Maurice Richard et saint Sébastien

Treize ans plus, en avril 1968, Ali fait la une du magazine Esquire. Cette photo, prise par Carl Fischer (historique ici), sur une idée de George Lois (explication ), évoque également saint Sébastien, à un moment où Ali est interdit de boxer à cause de son refus de participer à la guerre du Viêt-Nam. Sous la photo, une légende : «The Passion of Muhammad Ali.» La photo est inspirée d’un tableau de Francesco Botticini, «Saint Sébastien», qui se trouve au Metropolitan Museum de New York.

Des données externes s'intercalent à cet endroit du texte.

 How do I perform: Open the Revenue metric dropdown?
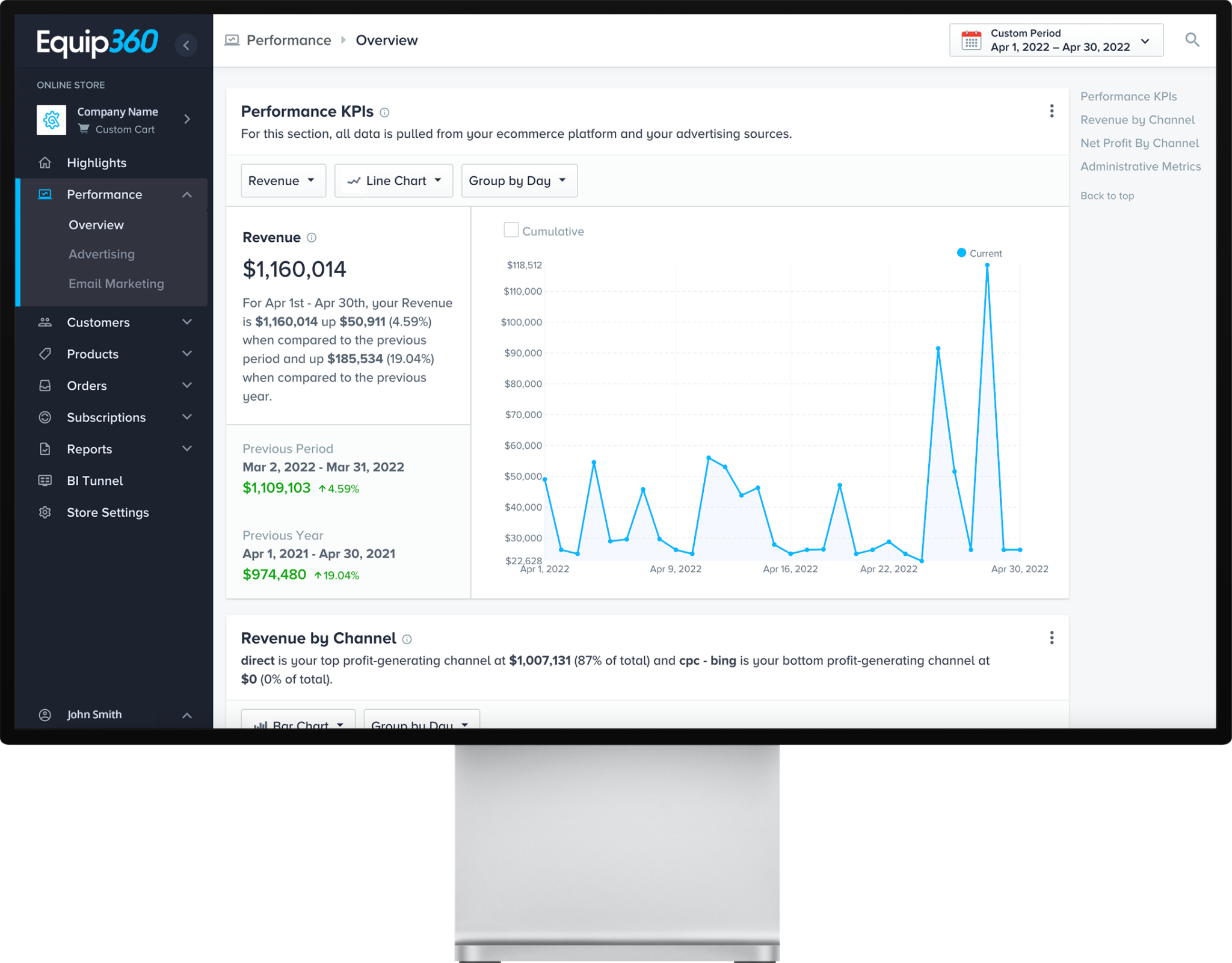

Saint Sébastient et Mohamed Ali, collage

Sébastien aurait été un soldat de l’armée romaine et il aurait vécu à la fin du IIIe siècle; il aurait été transpercé de flèches sur les ordres de l’empereur Dioclétien parce qu’il était chrétien. Comme lui, (le bon catholique) Maurice Richard et (le musulman) Mohamed Ali auraient été des martyrs.

[Ce texte reprend une analyse publiée dans les Yeux de Maurice Richard (2006).]

 

Références

Melançon, Benoît, les Yeux de Maurice Richard. Une histoire culturelle, Montréal, Fides, 2006, 279 p. 18 illustrations en couleurs; 24 illustrations en noir et blanc. Nouvelle édition, revue et augmentée : Montréal, Fides, 2008, 312 p. 18 illustrations en couleurs; 24 illustrations en noir et blanc. Préface d’Antoine Del Busso. Traduction : The Rocket. A Cultural History of Maurice Richard, Vancouver, Toronto et Berkeley, Greystone Books, D&M Publishers Inc., 2009, 304 p. 26 illustrations en couleurs; 27 illustrations en noir et blanc. Traduction de Fred A. Reed. Préface de Roy MacGregor. Postface de Jean Béliveau. Édition de poche : Montréal, Fides, coll. «Biblio-Fides», 2012, 312 p. 42 illustrations en noir et blanc. Préface de Guylaine Girard.